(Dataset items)
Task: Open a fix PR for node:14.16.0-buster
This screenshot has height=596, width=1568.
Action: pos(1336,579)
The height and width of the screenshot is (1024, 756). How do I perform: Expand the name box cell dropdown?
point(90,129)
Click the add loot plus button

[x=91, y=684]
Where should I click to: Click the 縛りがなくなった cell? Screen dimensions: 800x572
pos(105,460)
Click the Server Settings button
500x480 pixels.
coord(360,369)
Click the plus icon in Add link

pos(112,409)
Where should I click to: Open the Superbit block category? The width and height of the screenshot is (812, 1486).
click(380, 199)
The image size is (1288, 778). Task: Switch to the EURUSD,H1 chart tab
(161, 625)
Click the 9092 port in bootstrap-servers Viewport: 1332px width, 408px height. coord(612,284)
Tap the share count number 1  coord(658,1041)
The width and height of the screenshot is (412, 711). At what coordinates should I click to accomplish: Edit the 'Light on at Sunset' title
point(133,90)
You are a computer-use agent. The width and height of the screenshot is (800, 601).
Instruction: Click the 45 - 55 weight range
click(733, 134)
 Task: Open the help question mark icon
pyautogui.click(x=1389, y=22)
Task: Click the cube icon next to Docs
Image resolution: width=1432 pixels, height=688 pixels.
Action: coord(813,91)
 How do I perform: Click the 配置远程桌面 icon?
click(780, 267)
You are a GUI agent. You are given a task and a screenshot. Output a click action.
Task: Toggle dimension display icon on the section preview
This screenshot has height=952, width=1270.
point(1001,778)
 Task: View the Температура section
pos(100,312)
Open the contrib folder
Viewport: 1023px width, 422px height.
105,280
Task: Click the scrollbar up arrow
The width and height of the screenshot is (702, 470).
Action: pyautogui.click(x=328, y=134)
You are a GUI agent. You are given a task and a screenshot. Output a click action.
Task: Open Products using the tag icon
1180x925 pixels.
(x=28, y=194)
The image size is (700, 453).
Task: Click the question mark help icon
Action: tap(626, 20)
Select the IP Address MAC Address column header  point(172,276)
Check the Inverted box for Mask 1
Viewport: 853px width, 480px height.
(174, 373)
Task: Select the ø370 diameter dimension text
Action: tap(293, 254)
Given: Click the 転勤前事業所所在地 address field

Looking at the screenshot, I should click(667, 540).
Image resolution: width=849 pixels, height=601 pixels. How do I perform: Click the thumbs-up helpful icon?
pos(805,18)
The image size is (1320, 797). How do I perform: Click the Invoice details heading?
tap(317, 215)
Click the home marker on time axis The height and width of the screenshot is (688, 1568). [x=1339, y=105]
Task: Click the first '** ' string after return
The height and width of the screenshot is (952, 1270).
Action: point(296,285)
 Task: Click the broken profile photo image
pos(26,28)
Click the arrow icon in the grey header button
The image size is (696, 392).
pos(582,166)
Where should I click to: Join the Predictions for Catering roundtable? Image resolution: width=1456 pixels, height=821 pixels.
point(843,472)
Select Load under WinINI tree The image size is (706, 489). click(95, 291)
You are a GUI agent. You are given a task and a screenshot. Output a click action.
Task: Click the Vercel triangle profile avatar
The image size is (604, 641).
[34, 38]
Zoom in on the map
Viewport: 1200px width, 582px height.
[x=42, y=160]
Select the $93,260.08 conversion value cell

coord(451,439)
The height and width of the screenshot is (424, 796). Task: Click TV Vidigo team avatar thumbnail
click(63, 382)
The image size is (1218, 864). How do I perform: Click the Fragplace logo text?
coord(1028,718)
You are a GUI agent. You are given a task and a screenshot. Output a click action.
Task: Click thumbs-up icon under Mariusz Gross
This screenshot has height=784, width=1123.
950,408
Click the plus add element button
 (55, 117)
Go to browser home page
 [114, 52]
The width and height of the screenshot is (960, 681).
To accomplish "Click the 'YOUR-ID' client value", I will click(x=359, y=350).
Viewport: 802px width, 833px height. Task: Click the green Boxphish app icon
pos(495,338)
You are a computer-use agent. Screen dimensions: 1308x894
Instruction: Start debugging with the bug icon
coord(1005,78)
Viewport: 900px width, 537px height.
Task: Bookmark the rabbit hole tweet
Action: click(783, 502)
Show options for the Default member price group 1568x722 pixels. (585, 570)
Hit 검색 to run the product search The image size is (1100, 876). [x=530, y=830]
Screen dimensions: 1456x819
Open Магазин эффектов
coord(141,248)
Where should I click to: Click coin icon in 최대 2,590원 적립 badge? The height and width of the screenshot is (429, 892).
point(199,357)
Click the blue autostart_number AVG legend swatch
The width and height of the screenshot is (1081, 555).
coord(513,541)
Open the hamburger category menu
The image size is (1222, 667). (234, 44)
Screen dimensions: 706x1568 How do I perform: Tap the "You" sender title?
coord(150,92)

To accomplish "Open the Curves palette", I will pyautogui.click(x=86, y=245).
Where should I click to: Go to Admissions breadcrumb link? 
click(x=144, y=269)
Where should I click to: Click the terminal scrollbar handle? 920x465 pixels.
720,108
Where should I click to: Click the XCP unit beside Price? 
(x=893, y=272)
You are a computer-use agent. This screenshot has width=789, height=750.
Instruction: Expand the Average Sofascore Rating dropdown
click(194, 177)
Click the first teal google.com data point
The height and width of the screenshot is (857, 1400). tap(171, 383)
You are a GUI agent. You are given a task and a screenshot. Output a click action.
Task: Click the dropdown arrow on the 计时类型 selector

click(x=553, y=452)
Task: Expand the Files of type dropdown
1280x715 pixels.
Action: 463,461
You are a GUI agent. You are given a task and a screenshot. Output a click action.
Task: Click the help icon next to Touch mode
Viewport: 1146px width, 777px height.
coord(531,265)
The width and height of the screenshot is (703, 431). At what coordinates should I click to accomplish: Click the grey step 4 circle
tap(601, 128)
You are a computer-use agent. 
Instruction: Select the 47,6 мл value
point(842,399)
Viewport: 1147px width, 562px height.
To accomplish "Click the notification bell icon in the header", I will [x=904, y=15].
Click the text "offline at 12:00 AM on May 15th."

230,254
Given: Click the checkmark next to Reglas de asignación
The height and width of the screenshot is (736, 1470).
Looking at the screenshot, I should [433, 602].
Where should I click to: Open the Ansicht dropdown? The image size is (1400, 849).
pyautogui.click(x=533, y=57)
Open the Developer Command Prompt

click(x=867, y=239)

_YOUR ASSIGNMENT_: Please write out the data again exactly as it stands.

_TASK SOLUTION_:
Task: Open a fix PR for node:14.16.0-buster
This screenshot has height=596, width=1568.
Action: pos(1336,579)
The height and width of the screenshot is (1024, 756). How do I perform: Expand the name box cell dropdown?
point(90,129)
Click the add loot plus button

[x=91, y=684]
Where should I click to: Click the 縛りがなくなった cell? Screen dimensions: 800x572
pos(105,460)
Click the Server Settings button
500x480 pixels.
coord(360,369)
Click the plus icon in Add link

pos(112,409)
Where should I click to: Open the Superbit block category? The width and height of the screenshot is (812, 1486).
click(380, 199)
The image size is (1288, 778). Task: Switch to the EURUSD,H1 chart tab
(161, 625)
Click the 9092 port in bootstrap-servers Viewport: 1332px width, 408px height. coord(612,284)
Tap the share count number 1  coord(658,1041)
The width and height of the screenshot is (412, 711). At what coordinates should I click to accomplish: Edit the 'Light on at Sunset' title
point(133,90)
You are a computer-use agent. The width and height of the screenshot is (800, 601).
Instruction: Click the 45 - 55 weight range
click(733, 134)
 Task: Open the help question mark icon
pyautogui.click(x=1389, y=22)
Task: Click the cube icon next to Docs
Image resolution: width=1432 pixels, height=688 pixels.
Action: coord(813,91)
 How do I perform: Click the 配置远程桌面 icon?
click(780, 267)
You are a GUI agent. You are given a task and a screenshot. Output a click action.
Task: Toggle dimension display icon on the section preview
This screenshot has height=952, width=1270.
point(1001,778)
 Task: View the Температура section
pos(100,312)
Open the contrib folder
Viewport: 1023px width, 422px height.
105,280
Task: Click the scrollbar up arrow
The width and height of the screenshot is (702, 470).
Action: pyautogui.click(x=328, y=134)
You are a GUI agent. You are given a task and a screenshot. Output a click action.
Task: Open Products using the tag icon
1180x925 pixels.
(x=28, y=194)
The image size is (700, 453).
Task: Click the question mark help icon
Action: tap(626, 20)
Select the IP Address MAC Address column header  point(172,276)
Check the Inverted box for Mask 1
Viewport: 853px width, 480px height.
(174, 373)
Task: Select the ø370 diameter dimension text
Action: tap(293, 254)
Given: Click the 転勤前事業所所在地 address field

Looking at the screenshot, I should click(667, 540).
Image resolution: width=849 pixels, height=601 pixels. How do I perform: Click the thumbs-up helpful icon?
pos(805,18)
The image size is (1320, 797). How do I perform: Click the Invoice details heading?
tap(317, 215)
Click the home marker on time axis The height and width of the screenshot is (688, 1568). [x=1339, y=105]
Task: Click the first '** ' string after return
The height and width of the screenshot is (952, 1270).
Action: point(296,285)
 Task: Click the broken profile photo image
pos(26,28)
Click the arrow icon in the grey header button
The image size is (696, 392).
pos(582,166)
Where should I click to: Join the Predictions for Catering roundtable? Image resolution: width=1456 pixels, height=821 pixels.
point(843,472)
Select Load under WinINI tree The image size is (706, 489). click(95, 291)
You are a GUI agent. You are given a task and a screenshot. Output a click action.
Task: Click the Vercel triangle profile avatar
The image size is (604, 641).
[34, 38]
Zoom in on the map
Viewport: 1200px width, 582px height.
[x=42, y=160]
Select the $93,260.08 conversion value cell

coord(451,439)
The height and width of the screenshot is (424, 796). Task: Click TV Vidigo team avatar thumbnail
click(63, 382)
The image size is (1218, 864). How do I perform: Click the Fragplace logo text?
coord(1028,718)
You are a GUI agent. You are given a task and a screenshot. Output a click action.
Task: Click thumbs-up icon under Mariusz Gross
This screenshot has height=784, width=1123.
950,408
Click the plus add element button
 (55, 117)
Go to browser home page
 [114, 52]
The width and height of the screenshot is (960, 681).
To accomplish "Click the 'YOUR-ID' client value", I will click(x=359, y=350).
Viewport: 802px width, 833px height. Task: Click the green Boxphish app icon
pos(495,338)
You are a computer-use agent. Screen dimensions: 1308x894
Instruction: Start debugging with the bug icon
coord(1005,78)
Viewport: 900px width, 537px height.
Task: Bookmark the rabbit hole tweet
Action: click(783, 502)
Show options for the Default member price group 1568x722 pixels. (585, 570)
Hit 검색 to run the product search The image size is (1100, 876). [x=530, y=830]
Screen dimensions: 1456x819
Open Магазин эффектов
coord(141,248)
Where should I click to: Click coin icon in 최대 2,590원 적립 badge? The height and width of the screenshot is (429, 892).
point(199,357)
Click the blue autostart_number AVG legend swatch
The width and height of the screenshot is (1081, 555).
coord(513,541)
Open the hamburger category menu
The image size is (1222, 667). (234, 44)
Screen dimensions: 706x1568 How do I perform: Tap the "You" sender title?
coord(150,92)

To accomplish "Open the Curves palette", I will pyautogui.click(x=86, y=245).
Where should I click to: Go to Admissions breadcrumb link? 
click(x=144, y=269)
Where should I click to: Click the terminal scrollbar handle? 920x465 pixels.
720,108
Where should I click to: Click the XCP unit beside Price? 
(x=893, y=272)
You are a computer-use agent. This screenshot has width=789, height=750.
Instruction: Expand the Average Sofascore Rating dropdown
click(194, 177)
Click the first teal google.com data point
The height and width of the screenshot is (857, 1400). tap(171, 383)
You are a GUI agent. You are given a task and a screenshot. Output a click action.
Task: Click the dropdown arrow on the 计时类型 selector

click(x=553, y=452)
Task: Expand the Files of type dropdown
1280x715 pixels.
Action: 463,461
You are a GUI agent. You are given a task and a screenshot. Output a click action.
Task: Click the help icon next to Touch mode
Viewport: 1146px width, 777px height.
coord(531,265)
The width and height of the screenshot is (703, 431). At what coordinates should I click to accomplish: Click the grey step 4 circle
tap(601, 128)
You are a computer-use agent. 
Instruction: Select the 47,6 мл value
point(842,399)
Viewport: 1147px width, 562px height.
To accomplish "Click the notification bell icon in the header", I will [x=904, y=15].
Click the text "offline at 12:00 AM on May 15th."

230,254
Given: Click the checkmark next to Reglas de asignación
The height and width of the screenshot is (736, 1470).
Looking at the screenshot, I should [433, 602].
Where should I click to: Open the Ansicht dropdown? The image size is (1400, 849).
pyautogui.click(x=533, y=57)
Open the Developer Command Prompt

click(x=867, y=239)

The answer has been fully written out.